私たちは、この課題に対して、外部に大きく依存するだけではなく、地域の中で飼料を生み出し、安定して供給できる仕組みを育てていくことが重要だと考えています。ソルガムは、食品としてだけでなく、畜産飼料や魚介類飼料としても活用できる多用途作物です。
飼料費の高騰は、畜産や養殖の現場だけの問題ではありません。
飼料を外部に大きく依存する構造が強いほど、地域産業全体が価格変動の影響を受けやすくなります。だからこそ、地域の中で飼料を生み出し、地域の中で活かす仕組みづくりが求められています。
本組合が注目しているソルガムは、食品としてだけでなく、畜産飼料や魚介類飼料としても活用できる作物です。
この多用途性があるからこそ、ソルガムは地域の供給安定化を支える素材になります。栽培を進めるだけでなく、飼料化へつなげることで、より実践的な地域内循環を築くことができます。
本組合では、今後は各県の事業組合とも連携しながら、ペレット工場などの飼料化設備の整備を進め、地域の中で飼料を加工・供給できる体制を築いていくことを視野に入れています。
これにより、単に原料を育てるだけではなく、安定して使える形にして供給する流れまで、地域の中で完結しやすくなります。
ソルガムは乾燥に強く、さまざまな土壌条件で育ちやすいため、沖縄の気候にも適しており、既存農家の副業作物として導入しやすい特性があります。
こうした特性を活かすことで、飼料原料の生産基盤を地域の中に広げ、耕作放棄地の再活用や農家収入の多様化にもつなげていくことができます。
私たちは、飼料費高騰への対応を、単なるコスト対策としてではなく、地域の農業・畜産・水産を支える供給基盤の再構築として捉えています。
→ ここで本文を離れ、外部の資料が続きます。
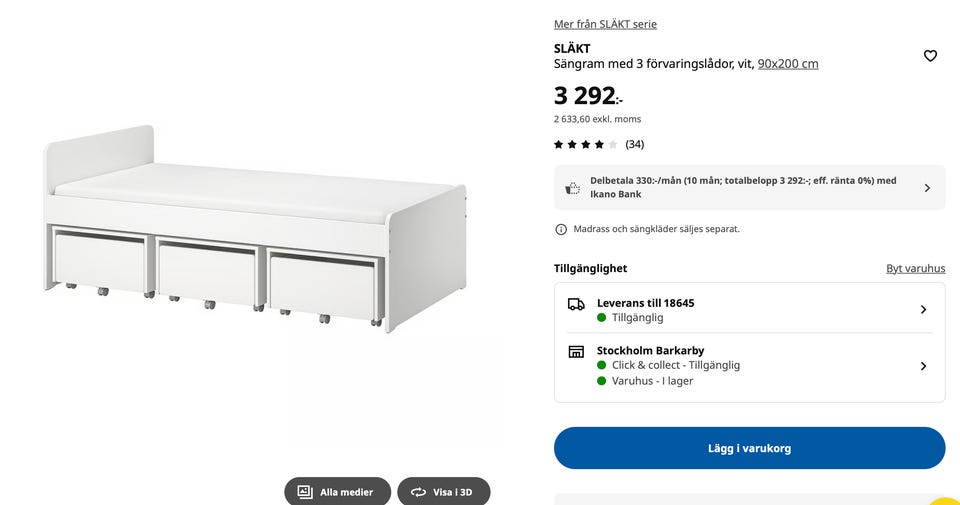
Task: Click the delivery truck icon
Action: coord(576,304)
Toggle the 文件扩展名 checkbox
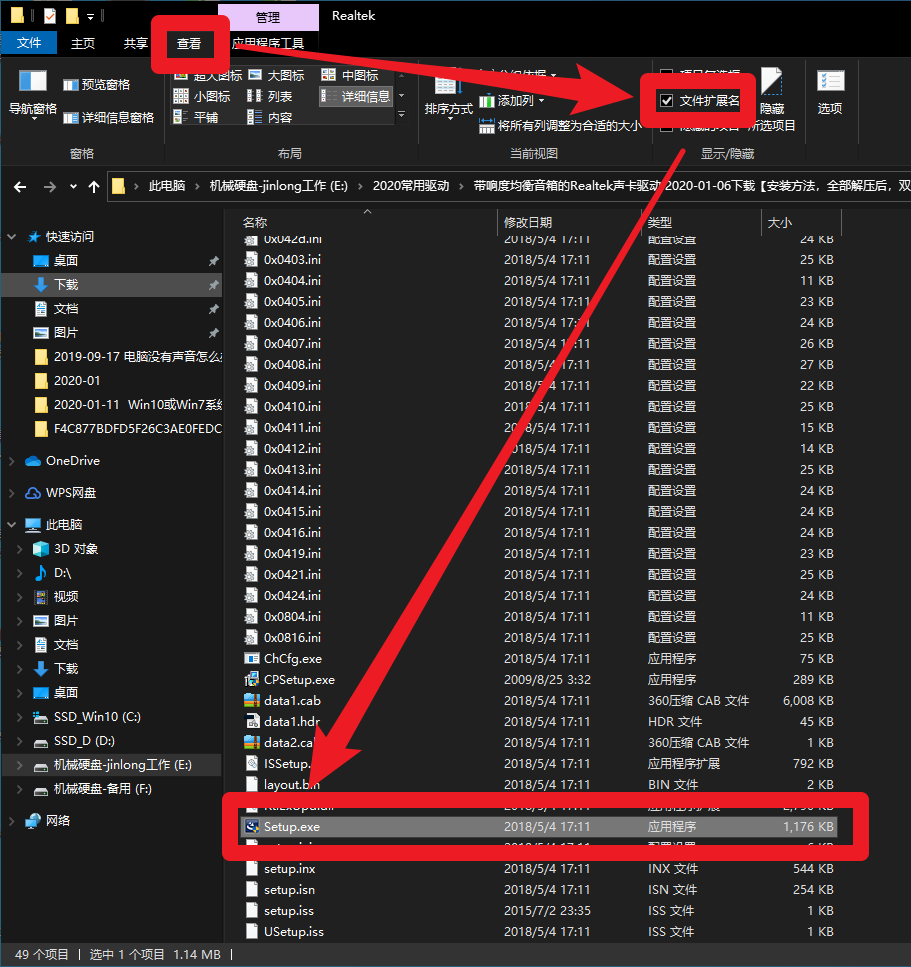The height and width of the screenshot is (967, 911). coord(667,101)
地域で育て、地域で加工し、地域で活かす。この循環をつくることで、飼料の供給安定化と地域産業の持続可能性を同時に高めていきます。
飼料費高騰への対応は、地域の農業・畜産・水産を守るための重要な課題です。
ソルガムを活かした地域内生産と飼料化の仕組みを育てることで、供給安定化と農地活用、農家支援、地域産業の持続可能性を同時に高めていくことができます。